İHTİYACIMIZ EN KAPSAYICI TALEPLER İÇİN KALICI ÖRGÜTLÜLÜKLER
Bugün üniversiteli genç kadınlar demokratik bir üniversite için mücadele ederken, atanmış değil seçilmiş rektör istiyoruz derken, demokratik olmayan bir üniversitede Melih Bulu örneğinde olduğu gibi ilk önce kadın kulüplerine saldırılacağının bilincindeydiler. Ya da öğrencilerin taleplerini görmezden gelen ve adeta feodal bir ağanın “Bizim köyde olmaz” çıkışı gibi, “Benim üniversitemde taciz olmaz” diyerek CİTÖK’lerin kurulmasını engelleyen rektörlere itiraz ederken; güvenli kampüsleri inşa etmenin yolunun özerk üniversiteden geçtiğini bilerek hareket etme eğilimi gösterdiler. Kadınlar, akademik ve bilimsel bilgi üretme misyonundan çok sermayedarların çıkarlarına hizmet eden birer teknoloji üssü haline getirilmeye çalışılan üniversitelerin nitelikten ve bilimsellikten uzak yapısının giderek cinsiyetçi söylemleri arttırıp kalıcılaştırdığına, ekonomik krizin yükünün artmasıyla kadınları emek piyasasından uzaklaştırmaya ya da ucuz iş gücü olarak kullanmaya çalışan sistemin “Herkes üniversite okumak zorunda değil” söylemlerine paralel olarak “Siz bir an önce evlenmeye bakın” nasihatlerinin arttığına şahittiler.

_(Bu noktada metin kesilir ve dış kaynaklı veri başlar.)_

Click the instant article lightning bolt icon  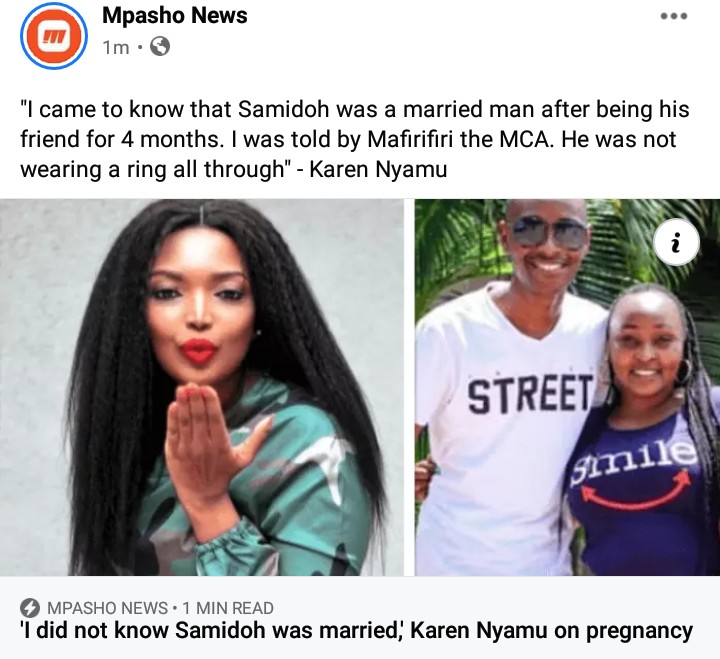point(30,608)
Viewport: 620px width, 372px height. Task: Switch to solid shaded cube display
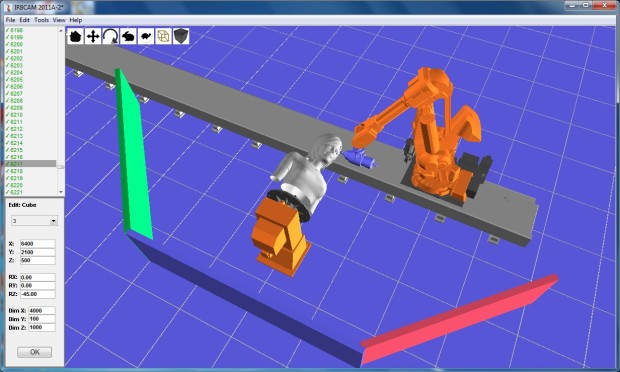click(181, 36)
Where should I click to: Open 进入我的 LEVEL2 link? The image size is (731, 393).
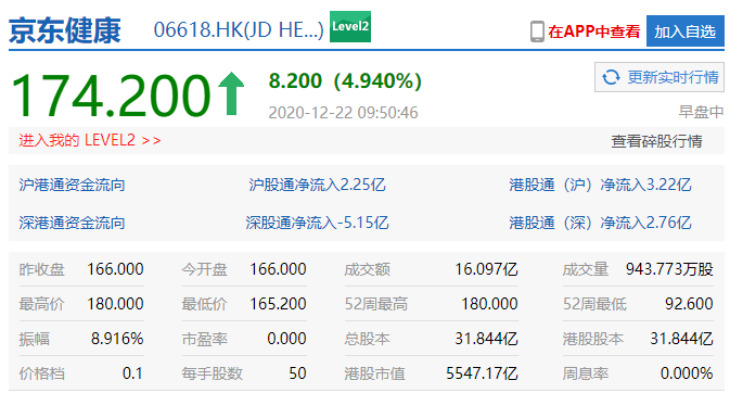90,140
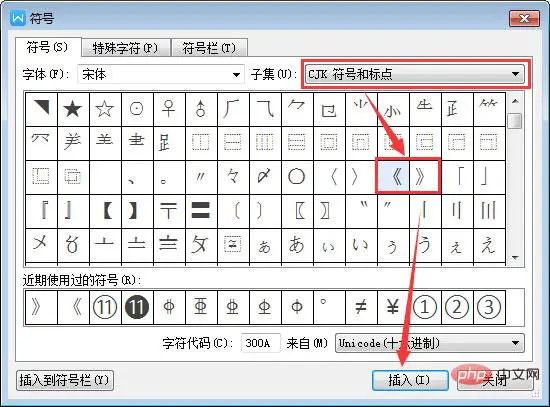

Tüm bunar kadın mücadelesinin en ileri talepleri doğalında içerme eğilimini gösterdiği gibi, kadınların kendi yaşamlarını savunurken aslında eşitsizliğin kaynağına dair çelişkileri daha net görmesi bağlamında değerlendirilebilir. Bugün İstanbul Sözleşmesi’nden tutalım da CİTÖK’lerin kurulmasına kadar kadınların her türlü talebi, kazanımı, deneyimi sınıfsız bir dünyanın ilmeğidir. Bu bir retorikten ziyade, kapitalizmin bedeninde derinleştirmeye hazır bir silah olarak bulundurduğu ataerkiye vurulan her bir darbenin kan kaybettirici olması bakımından sahihtir. Eşitlik fikrinin sahiplenilmesi bakımından sahihtir. Kadınlar yan yana gelişlerini en kapsayıcı talepler etrafında kalıcı mekanizmalara dönüştürdüğü, işçi sınıfının tarihsel mücadele birikiminden öğrendiği, en küçük birimlerinden başlayarak yürüme deneyiminden öğrendiği ölçüde güçlenecektir.
Kadınların her gün birçok farklı cephede mücadele ederek var ettiği hayatını kurarken edindiği direnme stratejilerini ve irili ufaklı yan yana gelme deneyimlerini en kapsayıcı taleplerle örgütlü mücadelede birleştirmek elzemdir. Bugün genç kadınlar kendilerine yönelik sistematik ve örgütlü saldırılar karşısında aynı güçte örgüt mekanizmalarında birleşmek, aynı güçte örgüt mekanizmaları yaratmak ve birliktelikleri burada kalıcı hale getirmek zorundadırlar.